A look at the day ahead in U.S. and global markets from Mike Dolan
Despite a tentative pushback from central banks against what some see as excessive interest rate cut bets for next year, U.S. markets retained the warm holiday glow of credit easing ahead - with one wary eye on the Bank of Japan.
The BOJ is the last of the G4 central banks to make its final 2023 policy decision this Tuesday - and also the most out of step. Far from the rate cut nods and winks from the Federal Reserve and others last week, there's still an outside chance the BOJ could tighten monetary policy this week.
While most see an exit from negative interest rates delayed as far away as April, the central bank has been tweaking its yield curve caps all year, could nuance those again and pressure from business lobbies to 'normalize' policy soon is building.
That background risk kept a pall over Japanese stocks on Monday and Asia bourses were lower more broadly - amid yet another slide in Chinese and Hong Kong indexes.
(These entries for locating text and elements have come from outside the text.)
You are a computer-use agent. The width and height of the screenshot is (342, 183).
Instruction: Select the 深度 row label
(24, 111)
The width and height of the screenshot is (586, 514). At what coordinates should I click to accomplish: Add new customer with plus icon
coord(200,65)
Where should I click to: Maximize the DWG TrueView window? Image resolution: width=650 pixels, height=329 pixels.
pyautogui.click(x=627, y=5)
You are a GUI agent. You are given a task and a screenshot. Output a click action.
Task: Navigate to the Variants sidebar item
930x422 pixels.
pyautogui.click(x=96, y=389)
The yen, which surged on the dollar last week on the burst of Fed easing hopes, fell back a touch today however.
And yet, fresh from notching their longest weekly winning streak in six years last week, and either at or within a whisker of record highs, Wall St stock futures looked to sustain the momentum into the new week.
Despite Fed officials attempts on Friday to dampen market easing bets, futures markets are still gunning for as much as 150 basis points of rate cuts in 2024 starting as soon as March - twice what Fed policymakers indicated last week.
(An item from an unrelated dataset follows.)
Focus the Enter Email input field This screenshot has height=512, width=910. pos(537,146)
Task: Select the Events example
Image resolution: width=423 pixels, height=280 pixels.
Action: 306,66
New York Fed boss John Williams said it was premature to be talking about rate cuts yet. Atlanta Fed chief Raphael Bostic told Reuters he saw no easing until the third quarter and only two rate cuts all year.
And yet the optimism is hard to contain, with the latest economic readouts showing a mixed picture of manufacturing and industry.
Ten-year Treasury yields plumbed below 3.90% early on Monday, some 34bps lower compared to this time last week. Two-year yields at 3.4% are down more than 30bps over the past week too.
A big week for U.S. housing data kicks off with the NAHB U.S. homebuilder December survey on Monday, with eyes also on PCE inflation updates and a 20-year Treasury bond auction.
There was similar picture in Europe, where markets are also betting on 150bps of European Central Bank easing next year - starting in April - and 10-year bund yields are testing 2% for the first time since March.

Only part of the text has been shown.